I am trying to develope a scheme to find its zeros using a particular numerical technique. Let: $$ g(x) = x -mf(x) $$ then $g(r)=r-f(r)=r-0=r$, where $r$ is any of the zeroes of $f$. So $r$ is a fixed point of $g$.

For a given $r$, let $I$ be an interval containing $r$, where $|g'(x)|<1$ in $I$. If we pick any $x_0 \in I$, then it is guaranteed that the sequence $x_n = g(x_{n-1})$ will converge to the (unique) fixed point of $g$ in $I$.

So, for each root, my goal is to find a suitable $m$, a suitable interval, and a $x_0$ in that interval to guarantee convergence.

Issue: Other than the root $r=0$, I am having trouble derive a general way to find an interval for each of the other roots.

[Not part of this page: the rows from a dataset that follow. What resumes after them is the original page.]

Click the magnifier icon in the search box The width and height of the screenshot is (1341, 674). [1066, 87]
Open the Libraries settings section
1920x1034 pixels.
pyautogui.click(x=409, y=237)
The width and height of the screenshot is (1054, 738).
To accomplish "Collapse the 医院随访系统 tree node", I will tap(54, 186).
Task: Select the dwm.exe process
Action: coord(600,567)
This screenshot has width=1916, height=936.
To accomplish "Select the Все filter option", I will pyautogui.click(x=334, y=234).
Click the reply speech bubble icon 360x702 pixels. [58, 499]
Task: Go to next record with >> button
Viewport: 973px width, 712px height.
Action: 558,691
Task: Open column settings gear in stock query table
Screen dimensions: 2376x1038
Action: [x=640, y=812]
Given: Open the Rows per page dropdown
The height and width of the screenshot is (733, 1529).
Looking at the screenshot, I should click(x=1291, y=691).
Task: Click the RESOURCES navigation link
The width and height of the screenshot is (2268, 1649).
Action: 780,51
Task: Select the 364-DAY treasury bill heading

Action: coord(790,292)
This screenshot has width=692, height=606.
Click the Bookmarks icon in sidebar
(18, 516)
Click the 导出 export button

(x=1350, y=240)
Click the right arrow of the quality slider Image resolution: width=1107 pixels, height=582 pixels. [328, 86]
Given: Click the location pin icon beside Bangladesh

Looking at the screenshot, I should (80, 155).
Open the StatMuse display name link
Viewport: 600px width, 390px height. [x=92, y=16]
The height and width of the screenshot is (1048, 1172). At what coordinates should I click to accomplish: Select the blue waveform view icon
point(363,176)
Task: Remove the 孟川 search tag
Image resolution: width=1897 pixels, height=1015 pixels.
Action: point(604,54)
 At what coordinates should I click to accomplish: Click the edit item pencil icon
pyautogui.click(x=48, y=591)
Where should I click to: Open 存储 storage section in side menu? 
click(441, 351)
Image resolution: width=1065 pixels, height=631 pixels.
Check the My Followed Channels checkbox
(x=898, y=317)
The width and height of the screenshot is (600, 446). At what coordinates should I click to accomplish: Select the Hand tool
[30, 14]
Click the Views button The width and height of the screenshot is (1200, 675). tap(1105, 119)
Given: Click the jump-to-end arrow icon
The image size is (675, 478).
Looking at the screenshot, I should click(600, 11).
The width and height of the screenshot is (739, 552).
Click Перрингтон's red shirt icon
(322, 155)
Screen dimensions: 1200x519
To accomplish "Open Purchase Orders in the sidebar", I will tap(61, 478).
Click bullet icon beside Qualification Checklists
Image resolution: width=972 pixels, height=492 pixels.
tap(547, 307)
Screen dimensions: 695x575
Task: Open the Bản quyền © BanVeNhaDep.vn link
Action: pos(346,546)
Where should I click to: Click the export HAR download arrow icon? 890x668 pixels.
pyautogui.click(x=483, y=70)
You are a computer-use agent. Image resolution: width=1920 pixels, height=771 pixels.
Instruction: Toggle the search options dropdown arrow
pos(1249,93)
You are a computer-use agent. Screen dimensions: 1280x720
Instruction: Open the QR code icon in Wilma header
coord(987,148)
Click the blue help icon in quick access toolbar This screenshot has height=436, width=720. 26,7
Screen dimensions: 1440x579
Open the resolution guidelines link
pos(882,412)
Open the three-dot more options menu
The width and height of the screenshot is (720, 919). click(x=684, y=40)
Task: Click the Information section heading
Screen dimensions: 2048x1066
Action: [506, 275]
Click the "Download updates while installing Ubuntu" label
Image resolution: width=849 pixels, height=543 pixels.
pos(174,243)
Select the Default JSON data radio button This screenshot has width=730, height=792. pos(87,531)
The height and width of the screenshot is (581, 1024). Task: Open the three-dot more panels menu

It can be seen that $f$ has a root in every neighboorhood $n\pi, n=0,\pm1,\pm2,...$ But I find it hard to estimate their values unless using a graphing calculator, which is not what I want to do.

Moreover, after estimating the other roots, I still have to derive a general way to pick the corresponding $m$'s and the intervals.

Could you show me a general way to find the roots of this function, using the method above?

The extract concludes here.